* ISM non-manufacturing index up, but at marginal pace
* Private-employer job losses slow down in December-ADP
* Fed still worried about labor market weakness
* Dow up 0.02 pct, S&P up 0.05 pct, Nasdaq slips 0.3 pct
* For up-to-the-minute market news, click STXNEWS/US (Updates close with oil above $83 and drop in Dow Jones Transportation average, latest Nasdaq volume)
By Edward Krudy
NEW YORK, Jan 6 (Reuters) - The Dow and S&P 500 inched higher, while the Nasdaq dipped on Wednesday after Federal Reserve officials said they were still worried about labor market weakness and a report on the services sector showed only slight improvement in the economy.
Cautious minutes from the Fed’s last meeting, as well as the ISM services report, which showed the sector hovering on the cusp of expansion, came after a number of data points helped lift stocks earlier this week to their highest closing levels in more than a year.
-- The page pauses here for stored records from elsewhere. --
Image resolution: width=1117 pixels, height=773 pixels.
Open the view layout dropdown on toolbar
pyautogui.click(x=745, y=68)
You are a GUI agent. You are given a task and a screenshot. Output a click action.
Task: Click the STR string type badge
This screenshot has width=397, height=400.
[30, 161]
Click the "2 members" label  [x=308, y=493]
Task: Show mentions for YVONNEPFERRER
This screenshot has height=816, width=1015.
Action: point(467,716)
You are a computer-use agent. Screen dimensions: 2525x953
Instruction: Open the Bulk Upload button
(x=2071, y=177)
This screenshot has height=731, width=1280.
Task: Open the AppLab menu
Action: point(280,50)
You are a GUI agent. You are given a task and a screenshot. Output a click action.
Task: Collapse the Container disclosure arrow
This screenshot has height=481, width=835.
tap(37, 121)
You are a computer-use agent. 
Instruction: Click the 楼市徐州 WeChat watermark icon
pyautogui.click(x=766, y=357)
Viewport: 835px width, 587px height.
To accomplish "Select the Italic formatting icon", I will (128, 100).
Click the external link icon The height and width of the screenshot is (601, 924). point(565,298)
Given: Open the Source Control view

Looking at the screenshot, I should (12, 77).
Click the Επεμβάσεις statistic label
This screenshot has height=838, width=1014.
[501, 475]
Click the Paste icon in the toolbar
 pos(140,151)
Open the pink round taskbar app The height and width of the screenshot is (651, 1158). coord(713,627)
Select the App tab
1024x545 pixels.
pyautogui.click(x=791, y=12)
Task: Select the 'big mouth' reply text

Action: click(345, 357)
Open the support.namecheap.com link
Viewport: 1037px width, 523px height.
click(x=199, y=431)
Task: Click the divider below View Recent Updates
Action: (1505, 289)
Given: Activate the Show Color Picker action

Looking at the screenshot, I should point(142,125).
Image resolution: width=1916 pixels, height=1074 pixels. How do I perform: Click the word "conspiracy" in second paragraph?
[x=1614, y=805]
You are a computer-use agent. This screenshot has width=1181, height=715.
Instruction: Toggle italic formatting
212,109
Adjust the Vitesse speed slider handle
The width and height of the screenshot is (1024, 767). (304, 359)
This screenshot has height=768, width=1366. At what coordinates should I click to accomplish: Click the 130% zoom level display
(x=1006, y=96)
The private-sector ADP jobs report, which showed that private-sector job losses slowed in December from November’s pace, gave investors further pause for thought before Friday’s key non-farm payrolls number.
“The big party is Friday morning,” said Stephen Massocca, managing director at Wedbush Morgan in San Francisco. Today’s “data points were mixed. I think that they are not that meaningful, and I think that the most important data point we will get will be Friday morning.”
Even with Wednesday’s tiny gain, the S&P 500 eked out a new 15-month high.
The Dow Jones industrial average .DJI rose 1.66 points, or 0.02 percent, to end at 10,573.68. The Standard & Poor’s 500 Index .SPX inched up just 0.62 of a point, or 0.05 percent, to finish at 1,137.14. But the Nasdaq Composite Index .IXIC dropped 7.62 points, or 0.33 percent, to 2,301.09.
One bright spot was Family Dollar Stores Inc FDO.N, up 12.5 percent at $30.92, after the retailer reported first-quarter earnings that beat expectations. Rival 99 Cents Only Stores NDN.N climbed 5 percent to $14.02. [ID:nN06135812]
Weighing on the Dow was Travelers Cos Inc (TRV.N), down 1.4 percent at $47.94 after FBR cut its rating on the insurer to “market perform” from “outperform.”
Another obstacle for stocks was the surge in the price of oil to above $83 a barrel, which pushed the Dow Jones Transportation Average .DJT down 0.6 percent. Energy-hungry package-shipping companies like FedEx Corp (FDX.N), down 0.8 percent at $83.84, and UPS (UPS.N), down 0.7 percent at $57.85, make up the Dow Jones Transportation Average.
U.S. February crude oil CLc1 climbed $1.41, or 1.7 percent, to settle at $83.18 a barrel, the highest close since Oct. 9, 2008, on expectations that cold weather in the United States will increase demand for heating oil.
Diversified manufacturer 3M Co (MMM.N) rose 1.5 percent to $83.72, supporting the blue-chip Dow average after Goldman Sachs added the stock to its Americas “conviction buy” list and said stronger-than-expected results in October and November likely continued in December.[ID:nSGE6050I5]
In contrast, Walgreen Co WAG.N shed 0.8 percent to $36.72 after the drugstore chain said same-store sales fell in December instead of rising, as Wall Street had expected. [ID:nN06107878]
But Dow Chemical Co DOW.N jumped 1.8 percent to $31.02 after Barclays Capital upgraded the stock to “overweight” from “equal-weight.”
On the economic front, the Institute for Supply Management non-manufacturing index rose to 50.1 in December, showing slight expansion, but was slightly below the 50.5 forecast by economists.
Earlier Wednesday, the ADP Employer Services report showed U.S. private employers shed 84,000 jobs in December, less than a revised 145,000 in November, but exceeding economists’ forecast for a loss of 73,000 jobs. For details, see [ID:nN06314739]
Volume was light on the New York Stock Exchange, with 1.11 billion shares changing hands, below last year’s estimated daily average of 2.18 billion. On the Nasdaq, about 2.28 billion shares traded.
Advancing stocks outnumbered declining ones on the NYSE by a ratio of 3 to 2.